Although HIV-1 non-progressors and elite controllers are well characterized, it is not the case for HIV-2 (7). Compared with HIV-1, most individuals infected with HIV-2 behave like long-term non-progressors. Many remain asymptomatic with undetectable viral loads for more than a decade (7). In a prospective study investigating the long-term follow-up of HIV-2-infected individuals, 37% had undetectable viral loads at baseline, and viral loads remained stable over an 18-year period; which correlate to survival rates similar to those of HIV-negative individuals(8). However, undetectable viral loads do not necessarily indicate the absence of viral activity. Some patients may experience disease progression as a result of unrecognized viral replication (9). In HIV-2 aviremic patients, proviral DNA levels have been reported to be similar to those in viremic individuals (10). These findings underscore the need for careful clinical monitoring and individualized management strategies for patients with HIV-2 infection.
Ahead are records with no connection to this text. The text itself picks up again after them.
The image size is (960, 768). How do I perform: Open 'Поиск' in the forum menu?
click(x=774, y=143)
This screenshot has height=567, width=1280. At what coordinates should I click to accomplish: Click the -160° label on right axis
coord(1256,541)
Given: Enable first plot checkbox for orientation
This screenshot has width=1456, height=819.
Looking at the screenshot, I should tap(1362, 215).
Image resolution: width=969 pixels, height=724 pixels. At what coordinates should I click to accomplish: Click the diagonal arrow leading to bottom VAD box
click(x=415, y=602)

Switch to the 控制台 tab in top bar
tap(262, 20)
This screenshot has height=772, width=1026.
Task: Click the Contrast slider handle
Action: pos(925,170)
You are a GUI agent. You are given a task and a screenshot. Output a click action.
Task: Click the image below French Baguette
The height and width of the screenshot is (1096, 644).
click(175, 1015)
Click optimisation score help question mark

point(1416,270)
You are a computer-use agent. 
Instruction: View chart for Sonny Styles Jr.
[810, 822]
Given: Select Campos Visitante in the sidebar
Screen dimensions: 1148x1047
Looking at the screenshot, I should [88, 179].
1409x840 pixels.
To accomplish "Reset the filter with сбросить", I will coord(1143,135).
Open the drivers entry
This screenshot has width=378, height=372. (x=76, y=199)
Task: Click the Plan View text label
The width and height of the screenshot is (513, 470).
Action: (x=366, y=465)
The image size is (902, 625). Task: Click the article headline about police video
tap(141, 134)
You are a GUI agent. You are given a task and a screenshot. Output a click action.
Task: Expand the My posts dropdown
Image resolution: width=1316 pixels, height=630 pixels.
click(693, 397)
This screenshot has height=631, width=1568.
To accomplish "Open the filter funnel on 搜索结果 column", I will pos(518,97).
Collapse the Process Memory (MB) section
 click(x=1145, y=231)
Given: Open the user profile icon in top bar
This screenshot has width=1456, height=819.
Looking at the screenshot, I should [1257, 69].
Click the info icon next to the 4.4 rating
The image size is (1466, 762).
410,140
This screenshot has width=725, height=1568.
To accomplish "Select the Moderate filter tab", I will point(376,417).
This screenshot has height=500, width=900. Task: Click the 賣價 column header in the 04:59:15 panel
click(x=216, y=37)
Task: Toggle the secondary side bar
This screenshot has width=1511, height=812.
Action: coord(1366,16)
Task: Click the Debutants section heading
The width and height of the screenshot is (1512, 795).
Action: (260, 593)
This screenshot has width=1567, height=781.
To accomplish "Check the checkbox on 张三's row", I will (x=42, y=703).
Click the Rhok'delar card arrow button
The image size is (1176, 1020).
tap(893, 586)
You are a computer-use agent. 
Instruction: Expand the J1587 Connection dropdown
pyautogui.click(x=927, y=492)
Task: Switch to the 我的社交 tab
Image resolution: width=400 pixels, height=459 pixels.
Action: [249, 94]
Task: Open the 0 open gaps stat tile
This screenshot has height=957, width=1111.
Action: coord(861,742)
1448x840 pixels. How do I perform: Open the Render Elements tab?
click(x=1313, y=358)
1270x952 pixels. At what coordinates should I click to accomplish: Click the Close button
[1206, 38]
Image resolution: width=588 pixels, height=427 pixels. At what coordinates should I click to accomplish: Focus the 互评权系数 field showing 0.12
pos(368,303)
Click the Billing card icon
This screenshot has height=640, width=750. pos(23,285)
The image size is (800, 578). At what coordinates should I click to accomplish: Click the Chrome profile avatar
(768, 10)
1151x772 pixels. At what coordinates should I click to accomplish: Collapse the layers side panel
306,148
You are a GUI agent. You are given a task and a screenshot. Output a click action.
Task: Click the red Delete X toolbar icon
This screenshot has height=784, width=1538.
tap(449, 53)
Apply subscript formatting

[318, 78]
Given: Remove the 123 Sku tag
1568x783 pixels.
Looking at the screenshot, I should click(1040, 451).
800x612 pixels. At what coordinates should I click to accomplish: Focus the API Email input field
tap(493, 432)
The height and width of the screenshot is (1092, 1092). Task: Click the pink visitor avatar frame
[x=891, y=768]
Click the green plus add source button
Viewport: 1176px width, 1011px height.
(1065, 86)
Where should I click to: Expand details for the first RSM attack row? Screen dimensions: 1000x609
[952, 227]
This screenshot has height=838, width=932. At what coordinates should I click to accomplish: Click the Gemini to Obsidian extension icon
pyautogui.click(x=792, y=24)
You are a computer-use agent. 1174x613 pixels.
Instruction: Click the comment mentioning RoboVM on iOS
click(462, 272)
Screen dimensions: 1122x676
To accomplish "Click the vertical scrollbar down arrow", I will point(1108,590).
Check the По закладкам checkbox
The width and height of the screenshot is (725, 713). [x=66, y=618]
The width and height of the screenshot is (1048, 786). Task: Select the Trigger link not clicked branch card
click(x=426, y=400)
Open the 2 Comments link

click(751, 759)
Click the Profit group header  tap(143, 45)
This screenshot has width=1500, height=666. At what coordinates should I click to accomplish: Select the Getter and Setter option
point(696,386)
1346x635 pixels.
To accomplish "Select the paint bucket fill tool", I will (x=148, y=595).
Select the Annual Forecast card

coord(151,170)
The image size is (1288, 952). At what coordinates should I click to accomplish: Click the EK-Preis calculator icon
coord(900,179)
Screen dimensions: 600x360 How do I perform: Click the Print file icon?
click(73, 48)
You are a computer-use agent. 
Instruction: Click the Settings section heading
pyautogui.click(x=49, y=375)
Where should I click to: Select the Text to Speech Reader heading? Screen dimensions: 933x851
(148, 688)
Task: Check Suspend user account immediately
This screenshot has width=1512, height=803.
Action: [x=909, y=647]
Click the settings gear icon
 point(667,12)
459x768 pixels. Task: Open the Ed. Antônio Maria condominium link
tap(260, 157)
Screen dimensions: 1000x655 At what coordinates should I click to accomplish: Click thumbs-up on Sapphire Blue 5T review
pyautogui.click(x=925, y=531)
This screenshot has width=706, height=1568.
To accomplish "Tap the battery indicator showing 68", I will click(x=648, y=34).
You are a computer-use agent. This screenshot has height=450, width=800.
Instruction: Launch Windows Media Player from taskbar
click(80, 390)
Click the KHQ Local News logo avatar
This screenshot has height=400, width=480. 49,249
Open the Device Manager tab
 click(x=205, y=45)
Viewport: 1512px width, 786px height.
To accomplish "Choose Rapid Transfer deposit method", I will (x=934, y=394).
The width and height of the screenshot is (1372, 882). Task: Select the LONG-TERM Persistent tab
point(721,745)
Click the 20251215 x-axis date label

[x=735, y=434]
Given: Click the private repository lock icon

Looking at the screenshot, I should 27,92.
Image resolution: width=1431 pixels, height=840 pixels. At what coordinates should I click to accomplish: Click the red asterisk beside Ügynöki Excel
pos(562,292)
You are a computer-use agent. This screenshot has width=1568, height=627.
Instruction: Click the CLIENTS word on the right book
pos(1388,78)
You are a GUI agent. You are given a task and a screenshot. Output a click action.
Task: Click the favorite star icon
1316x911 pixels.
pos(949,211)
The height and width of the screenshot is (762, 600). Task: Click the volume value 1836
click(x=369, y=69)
According to the Turkish Ministry of Health’s 2019 HIV/AIDS Diagnosis and Treatment Guide, fourth-generation ELISA assays are recommended for initial screening (11). However, these assays cannot distinguish between HIV-1 and HIV-2. If ELISA results are positive, confirmation should be performed using the Geenius™ HIV ½ Supplemental Assay. In our patient, the detection of HIV-2-specific env proteins—gp36 and gp140—together with a positive HIV-2 proviral DNA result confirmed the diagnosis. This method yields fewer indeterminate results than Western blot assays (12). Cross-reactivity may occur in discriminatory tests due to amino acid sequence similarities between HIV-1 and HIV-2, potentially leading to false diagnoses of HIV-1 or HIV-1/HIV-2 co-infection or to the misidentification of HIV-2. The Centers for Disease Control and Prevention (CDC) prioritize nucleic acid amplification testing over confirmatory assays in its HIV diagnostic algorithm. While these tests are particularly effective in the acute phase of infection, HIV-2 infection should remain a consideration in countries with high levels of immigration, such as Türkiye (13).
Both the British HIV Association and the New York State Department of Health AIDS Institute recommend initiating ART for all individuals diagnosed with HIV-2 (14,15). In this case, the initiation of ART was planned once the patient’s condition became stable.
Conclusion
While HIV-1 remains the primary cause of the ongoing HIV pandemic, HIV-2 should also be considered in countries receiving individuals from endemic regions. Although HIV-2 infection may remain asymptomatic with a negative viral load, close monitoring—particularly in key populations such as prisoners—is essential.